Walter Smokey Waters’ name is a tribute to his grandfather (Walter) and great-grandfather (Smokey), but the corporate chef for Taco Cabana has also lived up to the moniker.
“I was notorious for burning everything,” says Waters, recalling his youth spent preparing meals for family and workers at the 2,700-acre south Texas farm he grew up on. “I would get so excited about stuff, walk away to do something else and come back to something unrecognizable.”
Those kitchen fire days are done, replaced by honed skills and love for a different kind of smoke. Waters, 31, is sweet on mesquite and oak for smoking brisket. He loves the simplicity of these flavors, a passion he carries into his role at Taco Cabana, a 162-unit, fast-casual Mexican concept in Texas, New Mexico and Oklahoma.

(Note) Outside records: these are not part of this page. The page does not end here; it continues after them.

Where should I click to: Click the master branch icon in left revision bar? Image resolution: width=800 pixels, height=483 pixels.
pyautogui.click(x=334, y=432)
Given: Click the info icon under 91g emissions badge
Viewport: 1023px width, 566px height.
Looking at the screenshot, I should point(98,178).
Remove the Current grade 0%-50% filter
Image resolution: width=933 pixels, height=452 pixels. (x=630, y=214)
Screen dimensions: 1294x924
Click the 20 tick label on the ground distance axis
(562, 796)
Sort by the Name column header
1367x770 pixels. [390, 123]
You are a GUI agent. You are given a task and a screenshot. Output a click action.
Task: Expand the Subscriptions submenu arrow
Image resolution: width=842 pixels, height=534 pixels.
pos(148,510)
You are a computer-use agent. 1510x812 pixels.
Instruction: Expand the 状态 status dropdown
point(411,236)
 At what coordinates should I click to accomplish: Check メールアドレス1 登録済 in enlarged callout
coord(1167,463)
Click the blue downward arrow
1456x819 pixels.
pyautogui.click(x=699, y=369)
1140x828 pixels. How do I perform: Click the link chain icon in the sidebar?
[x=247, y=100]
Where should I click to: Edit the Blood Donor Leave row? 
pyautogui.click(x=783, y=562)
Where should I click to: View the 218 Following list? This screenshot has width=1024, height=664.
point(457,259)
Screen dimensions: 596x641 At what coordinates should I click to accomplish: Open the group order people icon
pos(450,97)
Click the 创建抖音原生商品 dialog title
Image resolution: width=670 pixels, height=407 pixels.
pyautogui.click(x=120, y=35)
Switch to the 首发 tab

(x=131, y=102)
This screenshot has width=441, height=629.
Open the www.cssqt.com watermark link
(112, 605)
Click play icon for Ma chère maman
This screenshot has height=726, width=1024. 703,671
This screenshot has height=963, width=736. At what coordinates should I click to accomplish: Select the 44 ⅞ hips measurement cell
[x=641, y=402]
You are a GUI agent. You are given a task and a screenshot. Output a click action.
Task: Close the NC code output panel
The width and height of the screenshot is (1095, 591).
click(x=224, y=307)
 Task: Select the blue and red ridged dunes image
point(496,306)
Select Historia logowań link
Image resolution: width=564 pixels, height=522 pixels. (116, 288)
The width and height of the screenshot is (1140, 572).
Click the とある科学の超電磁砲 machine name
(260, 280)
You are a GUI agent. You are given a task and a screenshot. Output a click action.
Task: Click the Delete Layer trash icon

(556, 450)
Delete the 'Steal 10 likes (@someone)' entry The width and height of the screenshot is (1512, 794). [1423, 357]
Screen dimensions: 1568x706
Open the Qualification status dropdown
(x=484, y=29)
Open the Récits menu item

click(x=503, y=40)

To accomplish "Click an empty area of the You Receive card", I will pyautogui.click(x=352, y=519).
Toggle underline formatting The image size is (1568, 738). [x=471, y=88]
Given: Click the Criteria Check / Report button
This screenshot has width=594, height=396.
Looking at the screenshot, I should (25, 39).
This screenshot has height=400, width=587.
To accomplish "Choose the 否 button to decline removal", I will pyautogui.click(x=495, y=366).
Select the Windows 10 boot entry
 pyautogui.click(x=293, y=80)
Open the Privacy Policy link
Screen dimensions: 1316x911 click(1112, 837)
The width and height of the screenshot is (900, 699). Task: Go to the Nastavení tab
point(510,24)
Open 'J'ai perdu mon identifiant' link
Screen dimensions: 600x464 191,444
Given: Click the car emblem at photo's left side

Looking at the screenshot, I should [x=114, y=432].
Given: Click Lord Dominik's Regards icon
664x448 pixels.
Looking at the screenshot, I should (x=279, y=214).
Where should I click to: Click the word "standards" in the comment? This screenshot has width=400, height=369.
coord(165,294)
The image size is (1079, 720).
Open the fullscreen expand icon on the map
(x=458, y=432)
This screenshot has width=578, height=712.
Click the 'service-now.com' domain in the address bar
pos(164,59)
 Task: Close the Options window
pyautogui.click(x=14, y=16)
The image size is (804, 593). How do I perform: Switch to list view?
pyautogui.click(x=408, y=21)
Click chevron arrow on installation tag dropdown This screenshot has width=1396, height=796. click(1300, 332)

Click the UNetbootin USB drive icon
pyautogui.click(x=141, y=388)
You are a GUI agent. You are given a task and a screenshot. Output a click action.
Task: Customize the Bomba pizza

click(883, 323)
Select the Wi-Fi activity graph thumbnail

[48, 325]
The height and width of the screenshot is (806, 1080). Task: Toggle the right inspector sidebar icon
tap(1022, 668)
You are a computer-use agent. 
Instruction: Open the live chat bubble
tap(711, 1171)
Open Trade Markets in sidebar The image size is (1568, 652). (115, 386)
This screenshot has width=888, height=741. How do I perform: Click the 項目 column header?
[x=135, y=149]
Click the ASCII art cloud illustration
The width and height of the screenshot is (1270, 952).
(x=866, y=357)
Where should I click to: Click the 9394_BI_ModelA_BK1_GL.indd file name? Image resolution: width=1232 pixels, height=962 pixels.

“We try to bridge that gap between what everyone knows, like a beef taco, with guajillos (chiles) and cilantro,” Waters says. “For a street taco from Guadalajara, we do a charred salsa that can be added at the fresh salsa bar, but we add some ranch dressing and sour cream to cut some of the heat and round out the flavors.”
While variety comes by way of menu specials every six months or so, the focus now is on consistency and freshness, from tortillas made in-house to flame-grilled meats and charred chiles.
“You have to do what you are known for doing great, like cooking from scratch and retraining all the cooks so that every restaurant makes rice and beans the same exact way,” Waters says. “This is what I’m fired up about now.”
STUFF YOU OUGHT TO KNOW ABOUT ME
Graduated from The Art Institute of Houston. Started as a dishwasher at Houston-based eatZi’s. Took a pass on fine dining because foams and nitrogen didn’t do it for him. Married. Loves what he’s doing now—allows for creativity, travel and a normal life (off on holidays, late nights and weekends).
The World According to Waters
Ingredient you’d kill for: Cilantro on a taco
A burger is not complete without: Blue cheese
Cookbook you’re reading right now? “Mexico: One Plate at a Time” by Rick Bayless (again)
You’d throw a shoe at the TV when this is on: “Top Chef.” So overplayed
My culinary sense would be questioned if people knew I loved: A Big Mac
What would you rather do—clean the grease trap or fire an employee? Clean the grease trap
Would you ever eat supermarket sushi? I’d like to say no, but I have
Worst kitchen crime you’ve committed? Left a fish carcass in the kitchen toolbox of a co-worker who used to give me a hard time. It was the middle of the summer in Houston
Which actor would play you in your biopic? Zach Galifianakis from “The Hangover.” I’m kind of a goofball
Dumbest thing a cook has ever done: A guy put ice in the fryer. It shut the kitchen down
Best hangover cure: Menudo (tripe soup)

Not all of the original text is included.